Die eingenommenen Mittel sollen in die Verbesserung der Krankenhäuser und Hochschulen fließen, etwa für Medikamente und Verbrauchsmaterial, ohne neue Bürokratie zu schaffen.

Nationaler Kontext und die Stadt Buenos Aires

Der Provinz-Entwurf reiht sich in eine ähnliche Initiative ein, die im März 2026 von der Abgeordneten Pilar Ramírez in der Stadt Buenos Aires vorgestellt wurde. Sie sieht ein Rückforderungssystem für geplante Behandlungen in Krankenhäusern der Hauptstadt vor.

Laut Regierungskreisen, die unter anderem von TN und Clarín zitiert werden, erwägt die Casa Rosada ähnliche Maßnahmen auf nationaler Ebene. Der Präsidentenberater Santiago Caputo soll Interesse an dem Vorschlag gezeigt haben; es wird spekuliert, dass ein nationaler Abgeordneter einen entsprechenden Entwurf einbringen könnte.

Der Unterstaatssekretär für Hochschulpolitik, Alejandro Álvarez, erinnerte daran, dass das DNU 366/2025 (Dringlichkeitsdekret), in Kraft seit dem 28. Mai 2025, den nationalen Universitäten bereits erlaubt, von ausländischen Studierenden ohne ständigen Wohnsitz Gebühren zu verlangen. Bislang hat jedoch keine Hochschule diese Möglichkeit genutzt.

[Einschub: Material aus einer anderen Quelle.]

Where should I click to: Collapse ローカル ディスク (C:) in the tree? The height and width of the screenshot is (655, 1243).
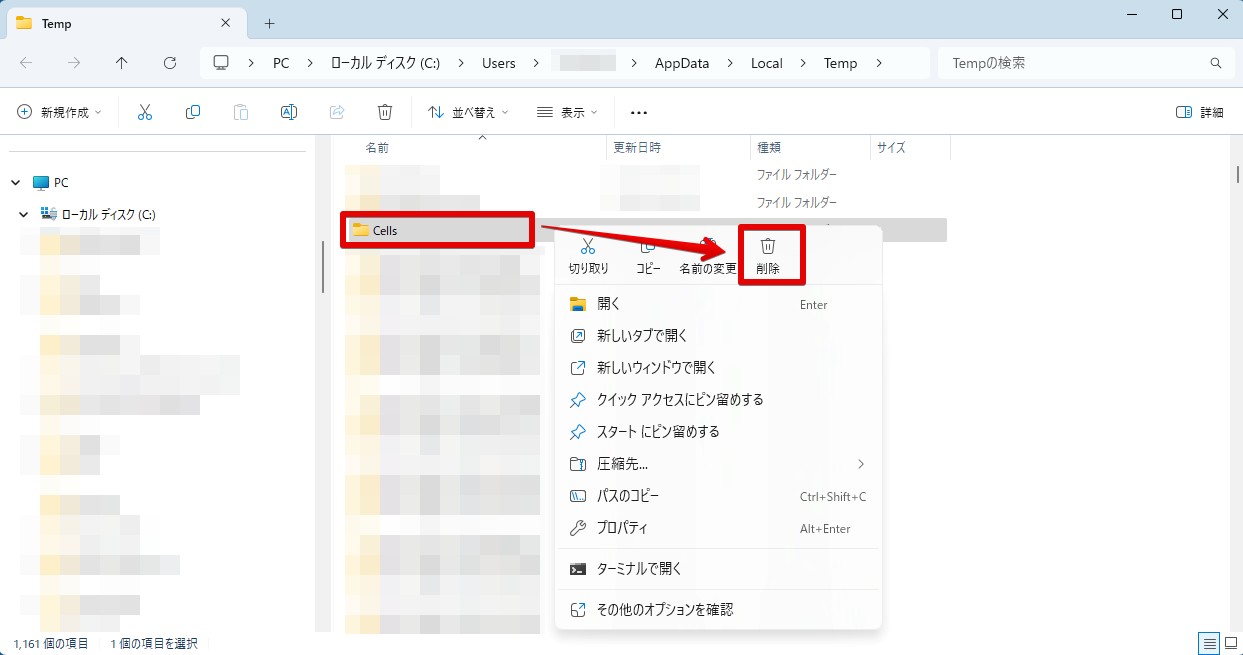pyautogui.click(x=22, y=213)
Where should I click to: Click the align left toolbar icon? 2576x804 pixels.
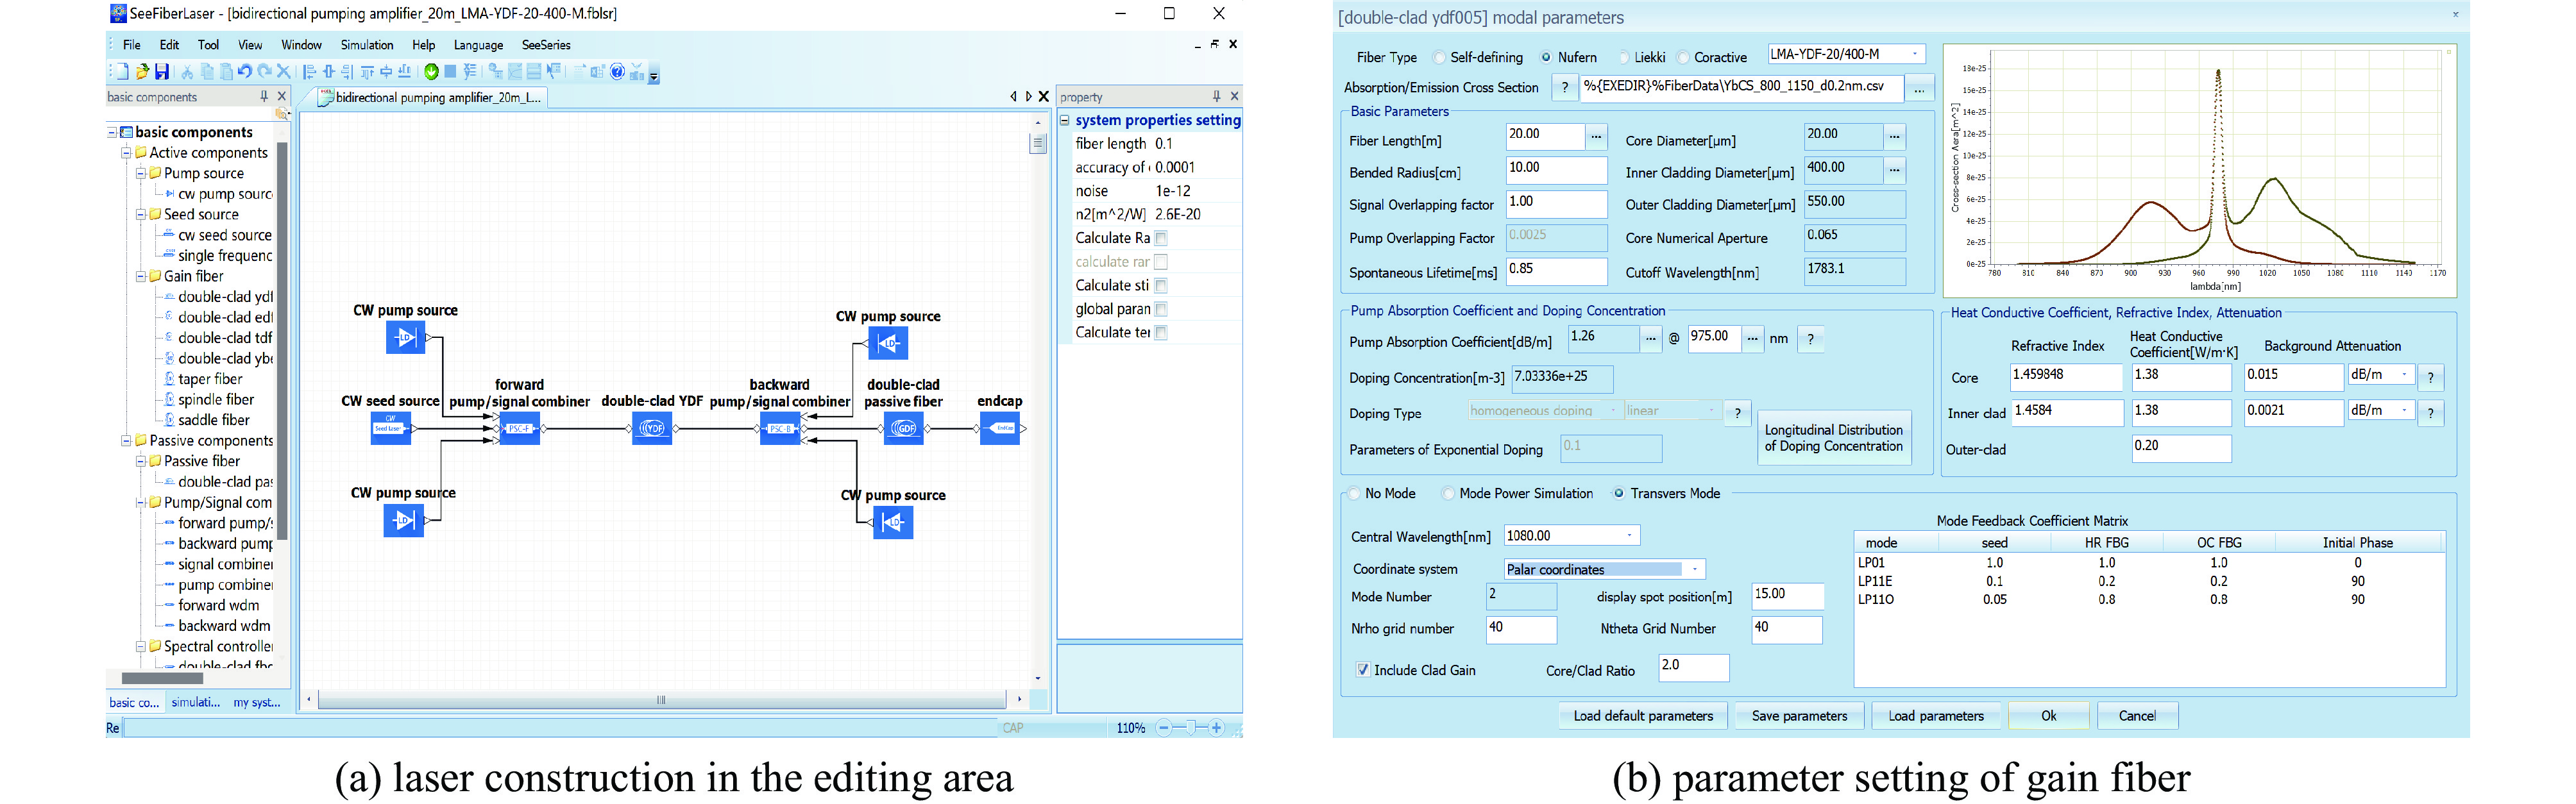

Die Debatte ist Teil einer Neuordnung staatlicher Prioritäten, mit dem Ziel, die Ressourcen der Provinz verantwortungsvoll zu verwalten. Die Initiative wird ein neues Kapitel in der Gesetzgebungsdebatte eröffnen – stets mit dem Fokus, humanitäre Hilfe in Notfällen zu gewährleisten und die öffentliche Verwaltung effizienter zu gestalten.